Thomas Brady – 7am 12th May 1873

Age: 32

Birthplace: New South Wales (Australia)

Religion: Catholic

Hangman: William Bamford

Thomas Brady along with James Smith were hanged side-by-side on the Gallows for the Murder of John Watt in a Wooragee Hotel. Watt turned to flee but was shot in the chest and died 10 days later.

 

James Smith – 7am 12th May 1873

Age: 30

Birthplace: New South Wales (Australia)

Religion: Unknown

Hangman: William Bamford

James Smith along with Thomas Brady were hanged side-by-side on the Gallows for the Murder of John Watt in a Wooragee Hotel. Watt turned to flee but was shot in the chest and died 10 days later.

“When may l speak?” Bamford waited “All that l have to say is, that l have given a document to the governor of the gaol of what we have to say in our defence, and of ourselves” Smith’s final words. Smith and Brady’s final statement was viewed by authorities but refused its release to the newspapers.

 

Thomas Hogan – 9am 9th June 1879

Age: 34

Birthplace: Ireland

Religion: Catholic

Hangman: John Andrews (alias Michael Gately)

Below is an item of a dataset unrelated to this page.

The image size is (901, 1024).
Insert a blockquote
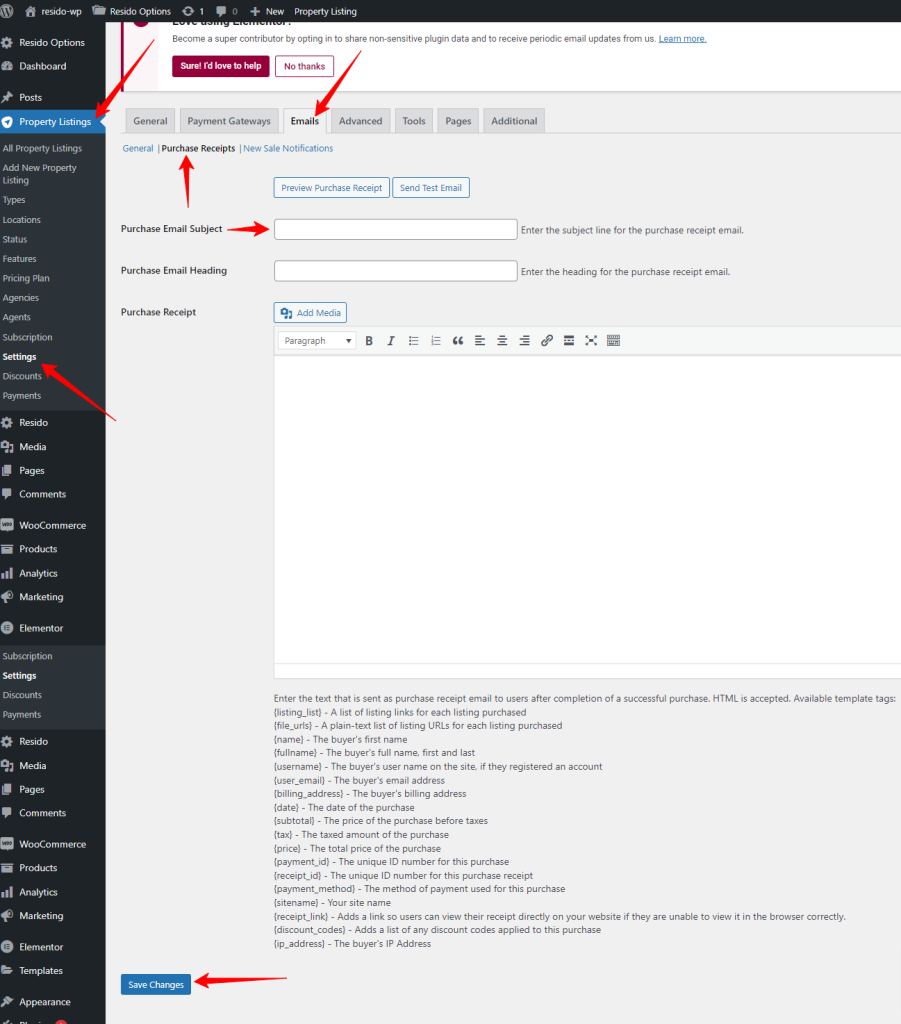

Thomas Hogan and his brother James were overseeing a raffle, the two brothers began quarrelling. The next morning, they met in Yarrawonga where Thomas shot and killed his brother James. Thomas was said to be that close to James that the fatal shot caused his clothes to catch alight, James’s body was badly charred.

Thomas Hogan was attended on his final day by Father O’Connor. Hogan walked firmly onto the gallows. Whilst standing on the gallows Hogan was asked if he had anything to say. He replied in a gruff voice “No”.

 

Robert Rohan (alias George Smith) – 10am 6th June 1881

Age: 25

Birthplace: England

Religion: Church of England

Hangman: Elijah Upjohn

Robert Rohan alias George Smith was named the so called Yalca murderer, which began after the body of John Shea was discovered at the bottom of a 100ft well. Rohan was seen in the company of his mate, headed off to buy alcohol, but Rohan returned without him. John Shea was found a week later.

In the company of the gaol governor and two Wesleyan clergyman Rohan claimed “I have committed several crimes that l ought to have been hanged for, but l never committed this.”

Rohan walked to the gallows in a calm and deliberate manner chewing a piece of tobacco, when asked by the sheriff if he had anything to say Rohan replied “I have been convicted of the murder, and l am prepared to hang for it.”